My back is sore.  My legs are weary.  We have ended Our Longest Drive.  Super friendly Inuvik provided a memorable end to a great adventure.  It was not the smoothest of trips.  The tracer car blew a tire in Helena, Montana and broke down in Watson Lake, Yukon. We couldn’t get Internet service for two missed opportunities to be on CBC television.  There is a postal strike.  But our troubles were minor, our happiness boundless.

We played golf at midnight of the longest day.  We visited the Igloo church of Our Lady of Victory and the northern most mosque in the world.  At the invitation of David Jacobson, the US ambassador to Canada, we told the Our Longest Drive story to 17 ambassadors of other nations.  It was Aboriginal Day. The music and jig dancing lasted long into the night.
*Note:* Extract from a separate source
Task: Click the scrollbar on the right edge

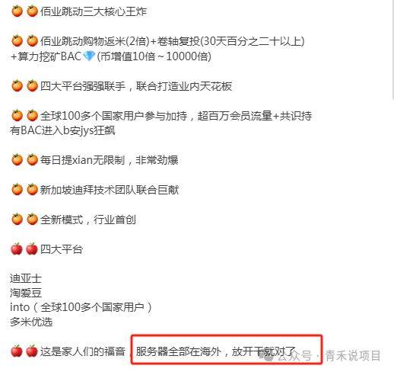Action: pyautogui.click(x=392, y=51)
I kissed Sarah, a 90-year-old drum dancer, on the forehead and told her that she was beautiful.

Earlier this morning, we flew to Tuktoyaktuk. There are no trees or vegetation, just the bleak gray of tundra and pale blue sky, stark white ice and clear water in each direction.  Climate change is washing away this peninsula’s shoreline, destroying the permafrost and threatening a way of life that has withstood the test of centuries.  One hundred whales are still hunted each summer.  But the summers are warmer and the bugs in larger abundance and the caribou harder to hunt.

I walk ankle deep into the Arctic Ocean.  I climb 30 feet down a wooden ladder into a natural ice box, surviving the cold, claustrophobia and vertigo.  We meet the mayor Merven Gruben, who shows us around and gives us some tee-shirts and ball caps.  He’s descended from generations of Invaluits who, for ages, have lived here.  Dan, Jim and I wore our winter coats. Merven greeted us in sandals, shorts and a short-sleeved shirt.
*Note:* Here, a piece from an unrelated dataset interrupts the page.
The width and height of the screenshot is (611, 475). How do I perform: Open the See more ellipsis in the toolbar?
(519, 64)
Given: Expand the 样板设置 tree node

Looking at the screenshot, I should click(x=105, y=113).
Some people who have followed our journey believe we set out looking for something.  But all we wanted was to go somewhere we haven’t been before.  Our Longest Drive wasn’t a bucket list wish.  Mike came around for the ride, but is leaving a minor celebrity.

I am met by a local woman who saw us on CBS television.  She, like everyone else that we’ve met, says she think what we’re doing is wonderful. Doreen and Stan – a couple from Kelowna, British Columbia – feel exactly the same way. Stan chokes up as I tell him how after reading a book I found the idea of driving to Inuvik romantic.  As I think back, Dan struggled for six months about joining me and Jim couldn’t see the logic in going – alas, there was none. 

We’re united in satisfaction, at last.  It took 19 days, 5500 miles of driving, traveling through three time zones, seven US states, two Canadian provinces and two territories – but we made it.